■ Data ■
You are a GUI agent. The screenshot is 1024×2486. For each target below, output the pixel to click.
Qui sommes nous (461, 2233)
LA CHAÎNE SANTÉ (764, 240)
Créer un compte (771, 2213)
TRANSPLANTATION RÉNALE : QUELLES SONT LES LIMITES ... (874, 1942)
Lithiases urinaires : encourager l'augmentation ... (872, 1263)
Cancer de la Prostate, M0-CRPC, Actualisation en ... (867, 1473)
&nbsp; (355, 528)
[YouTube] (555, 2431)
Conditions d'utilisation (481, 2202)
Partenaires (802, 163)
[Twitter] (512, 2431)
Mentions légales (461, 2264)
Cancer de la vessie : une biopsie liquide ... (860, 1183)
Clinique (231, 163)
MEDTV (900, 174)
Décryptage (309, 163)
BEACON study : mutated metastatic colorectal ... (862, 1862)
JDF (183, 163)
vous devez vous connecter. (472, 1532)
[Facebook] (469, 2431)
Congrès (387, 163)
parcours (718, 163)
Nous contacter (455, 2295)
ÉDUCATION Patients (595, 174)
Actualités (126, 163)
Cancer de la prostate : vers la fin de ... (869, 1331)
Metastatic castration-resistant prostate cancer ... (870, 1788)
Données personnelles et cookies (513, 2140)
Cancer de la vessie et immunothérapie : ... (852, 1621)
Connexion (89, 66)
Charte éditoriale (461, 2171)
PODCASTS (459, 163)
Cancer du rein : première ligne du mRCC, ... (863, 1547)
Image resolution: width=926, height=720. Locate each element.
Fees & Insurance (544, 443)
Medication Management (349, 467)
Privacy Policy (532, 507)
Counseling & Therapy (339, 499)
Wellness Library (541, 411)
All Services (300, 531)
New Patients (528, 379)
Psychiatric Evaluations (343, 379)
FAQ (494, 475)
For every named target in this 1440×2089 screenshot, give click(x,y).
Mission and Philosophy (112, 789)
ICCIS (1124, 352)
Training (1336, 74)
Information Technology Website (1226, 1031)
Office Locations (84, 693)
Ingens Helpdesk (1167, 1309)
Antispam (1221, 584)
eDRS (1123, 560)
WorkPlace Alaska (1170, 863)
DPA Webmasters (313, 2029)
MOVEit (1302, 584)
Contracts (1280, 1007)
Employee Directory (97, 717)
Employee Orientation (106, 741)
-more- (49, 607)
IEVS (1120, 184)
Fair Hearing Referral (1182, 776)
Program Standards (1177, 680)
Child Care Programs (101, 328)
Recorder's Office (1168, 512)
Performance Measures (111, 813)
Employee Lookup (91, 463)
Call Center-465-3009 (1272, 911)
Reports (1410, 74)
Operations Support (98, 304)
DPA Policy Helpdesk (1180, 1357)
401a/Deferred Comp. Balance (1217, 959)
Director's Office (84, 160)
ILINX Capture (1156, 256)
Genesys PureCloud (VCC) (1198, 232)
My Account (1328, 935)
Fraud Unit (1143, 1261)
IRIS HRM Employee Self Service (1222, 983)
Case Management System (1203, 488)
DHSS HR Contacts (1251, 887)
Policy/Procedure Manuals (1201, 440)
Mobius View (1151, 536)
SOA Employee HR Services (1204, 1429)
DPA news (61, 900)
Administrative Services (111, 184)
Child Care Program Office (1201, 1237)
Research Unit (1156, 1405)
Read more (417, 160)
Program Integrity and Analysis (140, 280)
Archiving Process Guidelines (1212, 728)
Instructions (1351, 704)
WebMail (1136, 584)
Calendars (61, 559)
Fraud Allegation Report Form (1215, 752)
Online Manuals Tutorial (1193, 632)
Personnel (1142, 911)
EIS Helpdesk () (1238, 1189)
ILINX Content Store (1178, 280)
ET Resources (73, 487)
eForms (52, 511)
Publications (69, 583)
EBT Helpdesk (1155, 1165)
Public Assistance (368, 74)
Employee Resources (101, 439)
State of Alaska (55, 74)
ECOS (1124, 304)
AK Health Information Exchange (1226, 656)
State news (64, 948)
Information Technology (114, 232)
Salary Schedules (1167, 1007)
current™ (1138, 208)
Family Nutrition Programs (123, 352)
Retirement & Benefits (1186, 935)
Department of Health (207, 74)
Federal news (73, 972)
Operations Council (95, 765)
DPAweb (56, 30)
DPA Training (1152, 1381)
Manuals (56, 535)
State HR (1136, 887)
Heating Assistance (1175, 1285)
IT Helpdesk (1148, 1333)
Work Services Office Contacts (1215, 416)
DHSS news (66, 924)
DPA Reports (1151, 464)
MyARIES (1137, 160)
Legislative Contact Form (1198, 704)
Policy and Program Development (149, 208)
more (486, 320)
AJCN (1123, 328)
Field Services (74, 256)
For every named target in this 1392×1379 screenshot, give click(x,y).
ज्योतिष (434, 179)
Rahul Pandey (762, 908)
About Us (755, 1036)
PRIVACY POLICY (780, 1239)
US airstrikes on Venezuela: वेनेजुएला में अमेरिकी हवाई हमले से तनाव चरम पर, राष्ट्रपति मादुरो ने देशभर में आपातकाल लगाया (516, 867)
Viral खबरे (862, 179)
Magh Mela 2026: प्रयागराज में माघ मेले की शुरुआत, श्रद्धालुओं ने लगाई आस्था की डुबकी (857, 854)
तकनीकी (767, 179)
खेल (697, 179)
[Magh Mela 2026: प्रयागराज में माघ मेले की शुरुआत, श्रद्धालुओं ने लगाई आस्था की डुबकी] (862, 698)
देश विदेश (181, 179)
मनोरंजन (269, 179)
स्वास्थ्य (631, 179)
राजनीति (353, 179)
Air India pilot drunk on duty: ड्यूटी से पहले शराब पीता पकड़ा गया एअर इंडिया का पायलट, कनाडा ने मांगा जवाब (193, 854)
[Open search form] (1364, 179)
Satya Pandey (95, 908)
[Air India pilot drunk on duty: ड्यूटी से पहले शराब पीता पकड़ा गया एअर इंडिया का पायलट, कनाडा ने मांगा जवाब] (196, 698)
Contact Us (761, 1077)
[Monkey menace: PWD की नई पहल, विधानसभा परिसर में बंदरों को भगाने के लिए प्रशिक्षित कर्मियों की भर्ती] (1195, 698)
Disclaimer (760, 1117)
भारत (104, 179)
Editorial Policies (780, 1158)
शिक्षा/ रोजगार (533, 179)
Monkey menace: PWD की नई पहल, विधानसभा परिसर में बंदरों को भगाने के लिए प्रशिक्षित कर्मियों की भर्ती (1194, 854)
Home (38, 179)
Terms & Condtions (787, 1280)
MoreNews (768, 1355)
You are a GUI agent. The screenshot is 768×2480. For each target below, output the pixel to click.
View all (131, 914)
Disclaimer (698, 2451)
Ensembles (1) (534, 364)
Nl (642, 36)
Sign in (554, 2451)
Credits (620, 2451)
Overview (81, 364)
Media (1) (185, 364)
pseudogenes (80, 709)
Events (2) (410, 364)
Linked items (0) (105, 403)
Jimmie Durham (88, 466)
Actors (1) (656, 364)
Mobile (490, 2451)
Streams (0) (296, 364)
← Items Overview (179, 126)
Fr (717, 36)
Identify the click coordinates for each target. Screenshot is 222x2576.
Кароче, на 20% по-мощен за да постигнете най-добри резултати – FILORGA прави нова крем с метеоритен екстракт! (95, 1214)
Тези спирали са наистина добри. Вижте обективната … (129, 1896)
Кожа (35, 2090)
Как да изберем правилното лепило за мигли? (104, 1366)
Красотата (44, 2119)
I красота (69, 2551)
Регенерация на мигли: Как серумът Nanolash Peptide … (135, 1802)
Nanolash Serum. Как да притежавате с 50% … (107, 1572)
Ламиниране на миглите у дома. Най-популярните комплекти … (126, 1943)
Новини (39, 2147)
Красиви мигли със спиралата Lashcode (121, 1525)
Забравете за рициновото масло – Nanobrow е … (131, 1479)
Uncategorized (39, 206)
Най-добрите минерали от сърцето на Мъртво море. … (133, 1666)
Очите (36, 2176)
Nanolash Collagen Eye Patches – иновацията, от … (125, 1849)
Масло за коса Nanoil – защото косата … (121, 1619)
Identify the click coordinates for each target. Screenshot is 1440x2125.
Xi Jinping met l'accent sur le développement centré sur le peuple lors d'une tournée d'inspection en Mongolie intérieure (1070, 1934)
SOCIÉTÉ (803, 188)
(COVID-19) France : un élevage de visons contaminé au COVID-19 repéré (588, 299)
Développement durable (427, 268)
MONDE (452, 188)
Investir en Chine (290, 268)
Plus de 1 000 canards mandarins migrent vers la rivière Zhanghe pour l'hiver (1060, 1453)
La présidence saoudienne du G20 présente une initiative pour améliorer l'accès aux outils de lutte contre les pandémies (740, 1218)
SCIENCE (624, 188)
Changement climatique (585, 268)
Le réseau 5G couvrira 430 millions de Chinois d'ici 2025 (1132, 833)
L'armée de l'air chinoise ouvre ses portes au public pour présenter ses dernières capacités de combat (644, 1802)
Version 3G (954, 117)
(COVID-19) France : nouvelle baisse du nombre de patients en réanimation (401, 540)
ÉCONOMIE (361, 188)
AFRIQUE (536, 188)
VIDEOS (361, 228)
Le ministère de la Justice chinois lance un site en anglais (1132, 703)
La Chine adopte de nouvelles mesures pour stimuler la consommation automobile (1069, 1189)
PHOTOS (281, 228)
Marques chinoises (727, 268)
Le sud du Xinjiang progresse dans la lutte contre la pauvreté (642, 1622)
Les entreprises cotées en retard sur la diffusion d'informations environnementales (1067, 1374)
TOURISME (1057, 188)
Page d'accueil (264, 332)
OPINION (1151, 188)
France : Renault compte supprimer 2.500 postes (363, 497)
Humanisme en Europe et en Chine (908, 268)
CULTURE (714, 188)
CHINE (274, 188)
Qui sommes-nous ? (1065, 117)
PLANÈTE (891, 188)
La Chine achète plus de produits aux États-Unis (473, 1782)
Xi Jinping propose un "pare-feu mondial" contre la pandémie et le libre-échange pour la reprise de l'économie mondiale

■ What is being asked ■
What are the lines, exactly as written above, from the line with "Ingens Helpdesk (1167, 1309)" to the line with "EBT Helpdesk (1155, 1165)", both included? Output only those.

■ Response ■
Ingens Helpdesk (1167, 1309)
Antispam (1221, 584)
eDRS (1123, 560)
WorkPlace Alaska (1170, 863)
DPA Webmasters (313, 2029)
MOVEit (1302, 584)
Contracts (1280, 1007)
Employee Directory (97, 717)
Employee Orientation (106, 741)
-more- (49, 607)
IEVS (1120, 184)
Fair Hearing Referral (1182, 776)
Program Standards (1177, 680)
Child Care Programs (101, 328)
Recorder's Office (1168, 512)
Performance Measures (111, 813)
Employee Lookup (91, 463)
Call Center-465-3009 (1272, 911)
Reports (1410, 74)
Operations Support (98, 304)
DPA Policy Helpdesk (1180, 1357)
401a/Deferred Comp. Balance (1217, 959)
Director's Office (84, 160)
ILINX Capture (1156, 256)
Genesys PureCloud (VCC) (1198, 232)
My Account (1328, 935)
Fraud Unit (1143, 1261)
IRIS HRM Employee Self Service (1222, 983)
Case Management System (1203, 488)
DHSS HR Contacts (1251, 887)
Policy/Procedure Manuals (1201, 440)
Mobius View (1151, 536)
SOA Employee HR Services (1204, 1429)
DPA news (61, 900)
Administrative Services (111, 184)
Child Care Program Office (1201, 1237)
Research Unit (1156, 1405)
Read more (417, 160)
Program Integrity and Analysis (140, 280)
Archiving Process Guidelines (1212, 728)
Instructions (1351, 704)
WebMail (1136, 584)
Calendars (61, 559)
Fraud Allegation Report Form (1215, 752)
Online Manuals Tutorial (1193, 632)
Personnel (1142, 911)
EIS Helpdesk () (1238, 1189)
ILINX Content Store (1178, 280)
ET Resources (73, 487)
eForms (52, 511)
Publications (69, 583)
EBT Helpdesk (1155, 1165)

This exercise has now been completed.